Why This Matters
RaTeX offers a high-quality LaTeX math rendering engine built entirely in Rust, compatible with KaTeX and capable of outputting to various graphics backends. Its design caters to native applications, servers, and embedded systems, providing consistent math rendering across platforms without relying on WebViews. This development enhances the flexibility and performance of math rendering in diverse environments, benefiting both developers and end-users in the tech industry.
Key Takeaways
- RaTeX is a KaTeX-compatible LaTeX rendering engine built in Rust.
- It supports native, server, and embedded applications across multiple graphics backends.
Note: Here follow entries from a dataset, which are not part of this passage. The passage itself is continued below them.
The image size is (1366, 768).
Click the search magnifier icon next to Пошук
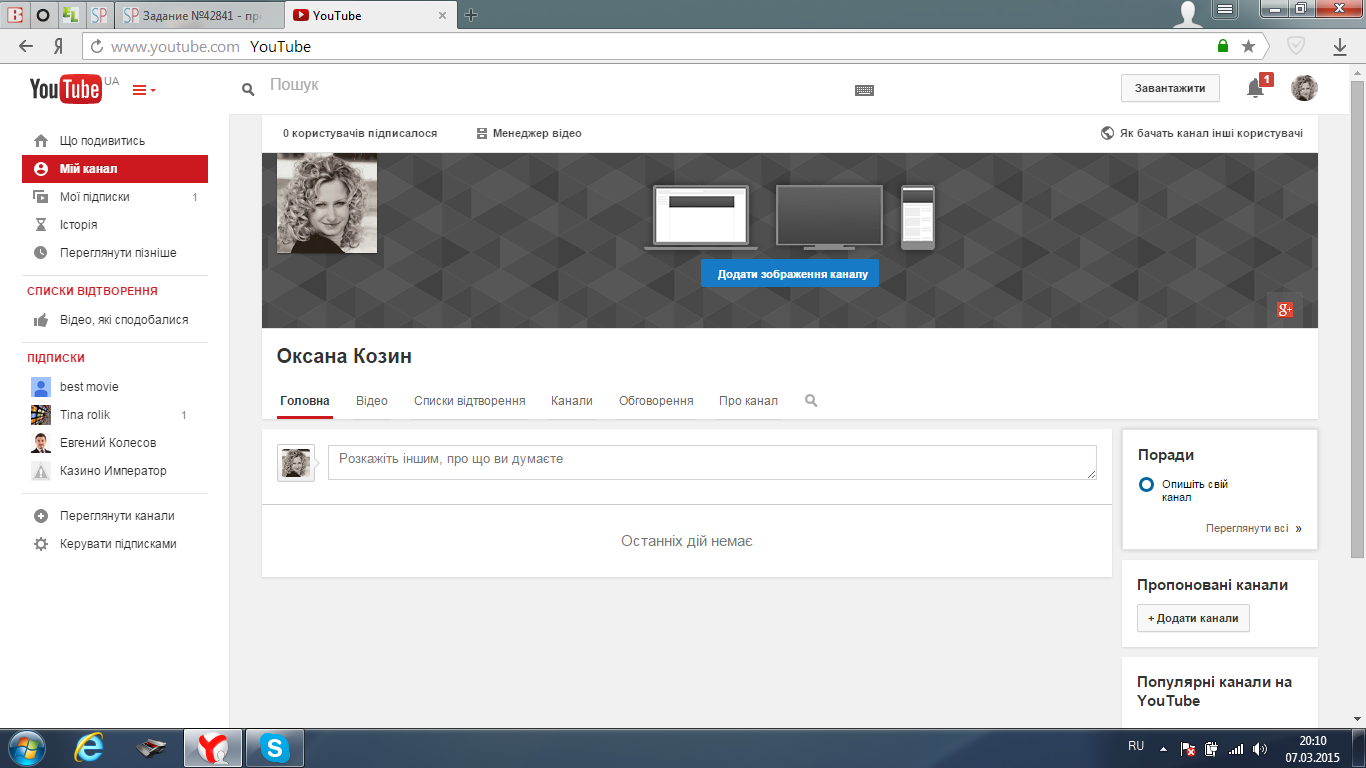click(x=248, y=90)
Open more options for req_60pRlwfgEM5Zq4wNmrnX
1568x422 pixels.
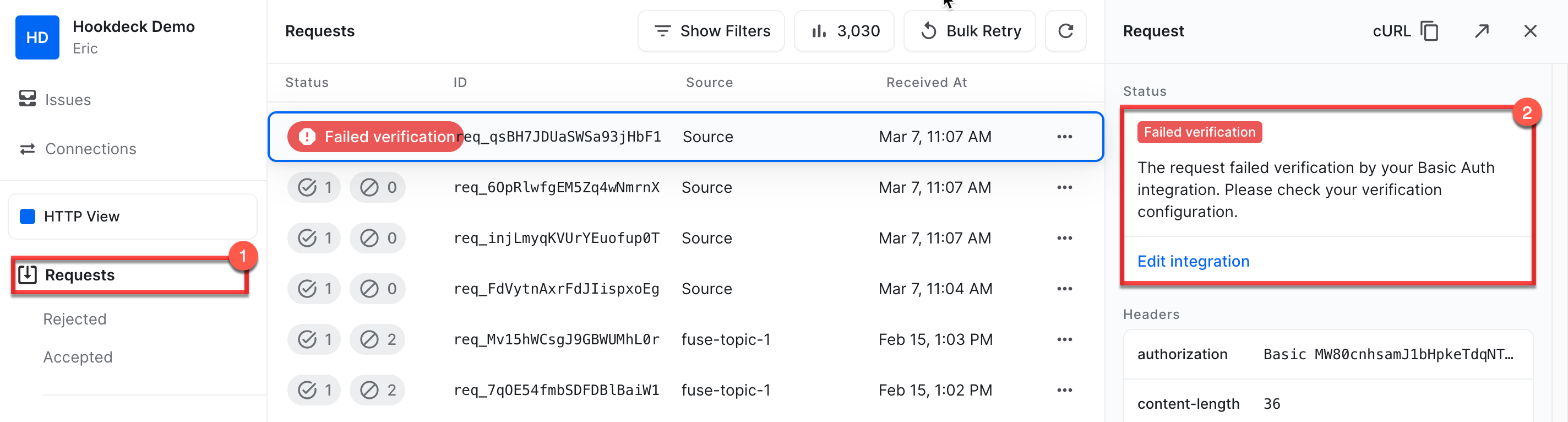pos(1064,187)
- Ensures consistent, high-quality math rendering without WebView dependency.
Rust · WASM · Native
TeX-quality math from one Rust layout core
RaTeX parses LaTeX math, applies TeX-style rules, and emits a flat display list for CoreGraphics, Skia, Canvas 2D, or your own vector backend—identical output from native FFI and WebAssembly.
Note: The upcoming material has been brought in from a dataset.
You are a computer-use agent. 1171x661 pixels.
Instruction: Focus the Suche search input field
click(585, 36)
Alignment: RaTeX is built to match KaTeX where it matters: CI runs large golden suites with pixel diffs against reference images, and on that corpus output is broadly comparable to KaTeX. The support table walks the full golden list side-by-side with KaTeX. Where it fits: for math inside a normal web page, KaTeX in the DOM remains a great default. RaTeX is aimed at native apps, servers, and embeds without a WebView—same engine from mobile to WASM.